In the past, I frequently made them and kept them in the freezer here at the Hood County News and I would always have a backup breakfast or snack.

I haven’t made them in a long time, and came across the recipe while cleaning out my recipe box. So I am dusting off the recipe card and will fill my freezer for a quick breakfast and quick snack for my 7-year-old grandson, Hudson.

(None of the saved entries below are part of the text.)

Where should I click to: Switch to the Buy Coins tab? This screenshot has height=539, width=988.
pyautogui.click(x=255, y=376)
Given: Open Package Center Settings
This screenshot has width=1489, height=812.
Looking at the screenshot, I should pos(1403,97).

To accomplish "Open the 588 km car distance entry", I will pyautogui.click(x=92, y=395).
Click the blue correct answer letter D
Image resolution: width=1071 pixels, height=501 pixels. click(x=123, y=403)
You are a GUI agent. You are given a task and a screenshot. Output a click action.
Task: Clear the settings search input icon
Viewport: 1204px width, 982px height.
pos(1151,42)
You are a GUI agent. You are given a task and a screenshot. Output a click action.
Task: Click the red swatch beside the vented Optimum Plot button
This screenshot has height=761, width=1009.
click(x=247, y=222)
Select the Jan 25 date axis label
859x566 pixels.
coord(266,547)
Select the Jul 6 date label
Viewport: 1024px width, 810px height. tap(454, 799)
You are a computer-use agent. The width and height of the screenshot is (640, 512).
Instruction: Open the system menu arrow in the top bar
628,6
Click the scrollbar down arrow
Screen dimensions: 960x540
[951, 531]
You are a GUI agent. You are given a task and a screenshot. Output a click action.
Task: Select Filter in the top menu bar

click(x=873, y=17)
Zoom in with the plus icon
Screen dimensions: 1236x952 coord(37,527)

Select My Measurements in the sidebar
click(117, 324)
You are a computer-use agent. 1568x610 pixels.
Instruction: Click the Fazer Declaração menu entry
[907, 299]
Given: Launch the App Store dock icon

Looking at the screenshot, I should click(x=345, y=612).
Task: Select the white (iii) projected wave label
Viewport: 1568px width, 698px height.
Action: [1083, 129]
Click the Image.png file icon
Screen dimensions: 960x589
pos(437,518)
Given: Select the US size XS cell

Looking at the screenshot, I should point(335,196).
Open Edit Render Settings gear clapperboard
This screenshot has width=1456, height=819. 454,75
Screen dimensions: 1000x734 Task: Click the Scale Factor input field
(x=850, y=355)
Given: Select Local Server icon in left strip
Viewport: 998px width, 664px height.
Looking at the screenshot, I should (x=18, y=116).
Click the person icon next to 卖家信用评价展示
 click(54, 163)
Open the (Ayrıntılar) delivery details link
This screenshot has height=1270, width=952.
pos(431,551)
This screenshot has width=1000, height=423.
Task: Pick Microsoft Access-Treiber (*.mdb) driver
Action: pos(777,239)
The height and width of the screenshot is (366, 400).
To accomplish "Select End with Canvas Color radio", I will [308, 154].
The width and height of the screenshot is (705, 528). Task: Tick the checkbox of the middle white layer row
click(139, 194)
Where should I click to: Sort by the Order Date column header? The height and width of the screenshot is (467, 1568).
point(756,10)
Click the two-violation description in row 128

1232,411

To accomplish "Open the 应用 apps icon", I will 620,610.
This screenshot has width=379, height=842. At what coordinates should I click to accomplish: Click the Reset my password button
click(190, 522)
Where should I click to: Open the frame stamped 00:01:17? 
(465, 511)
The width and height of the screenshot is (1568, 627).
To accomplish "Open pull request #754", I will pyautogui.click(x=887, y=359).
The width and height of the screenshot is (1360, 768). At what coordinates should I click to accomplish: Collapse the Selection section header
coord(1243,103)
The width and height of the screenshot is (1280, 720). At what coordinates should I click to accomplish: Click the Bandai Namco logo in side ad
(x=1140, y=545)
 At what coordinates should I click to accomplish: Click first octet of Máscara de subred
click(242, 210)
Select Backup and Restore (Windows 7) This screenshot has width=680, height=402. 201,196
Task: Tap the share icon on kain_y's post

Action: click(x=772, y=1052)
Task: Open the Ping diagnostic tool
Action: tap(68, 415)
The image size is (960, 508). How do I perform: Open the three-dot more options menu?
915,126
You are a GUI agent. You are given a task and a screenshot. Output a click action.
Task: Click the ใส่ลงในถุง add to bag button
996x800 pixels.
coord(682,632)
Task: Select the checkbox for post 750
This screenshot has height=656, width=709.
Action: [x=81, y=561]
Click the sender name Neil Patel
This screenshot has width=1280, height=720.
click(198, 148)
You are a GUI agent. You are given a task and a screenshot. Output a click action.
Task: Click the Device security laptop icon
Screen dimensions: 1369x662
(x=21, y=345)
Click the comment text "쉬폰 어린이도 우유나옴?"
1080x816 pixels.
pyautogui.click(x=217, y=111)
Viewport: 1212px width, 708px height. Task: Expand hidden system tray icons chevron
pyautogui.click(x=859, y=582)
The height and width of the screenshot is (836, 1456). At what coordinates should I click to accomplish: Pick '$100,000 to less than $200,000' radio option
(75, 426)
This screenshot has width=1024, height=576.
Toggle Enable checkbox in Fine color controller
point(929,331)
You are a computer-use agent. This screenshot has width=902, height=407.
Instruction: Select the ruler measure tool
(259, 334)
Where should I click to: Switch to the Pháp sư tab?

Not only do they freeze well, but you can keep the batter in the refrigerator for up to six weeks so you can make them fresh and hot out of the oven too. What’s great about that is you don’t have to commit to baking all of the muffins at one time.

Bran Muffins

2 cups bran buds (Kellogg’s makes these and they look like little pellets)

2 cups bran flakes

2 ¼ cups sugar

1 cup melted shortening, butter or coconut oil

1 quart buttermilk

4 large eggs

5 cups flour

5 teaspoons baking soda

2 teaspoons salt

2 cups raisins (optional)

2 cups boiling water

Pour 2 cups boiling water over 2 cups of bran buds. Cool.

Mix shortening (or butter or coconut oil) and sugar. Add eggs and water/bran mix. Beat.

Add bran flakes, salt and baking soda.

Add buttermilk and raisins.

Refrigerate overnight. Keeps 6 weeks.

Lightly grease muffin tins or use paper muffin liners. Bake in muffin tins at 400 for 15-18 minutes.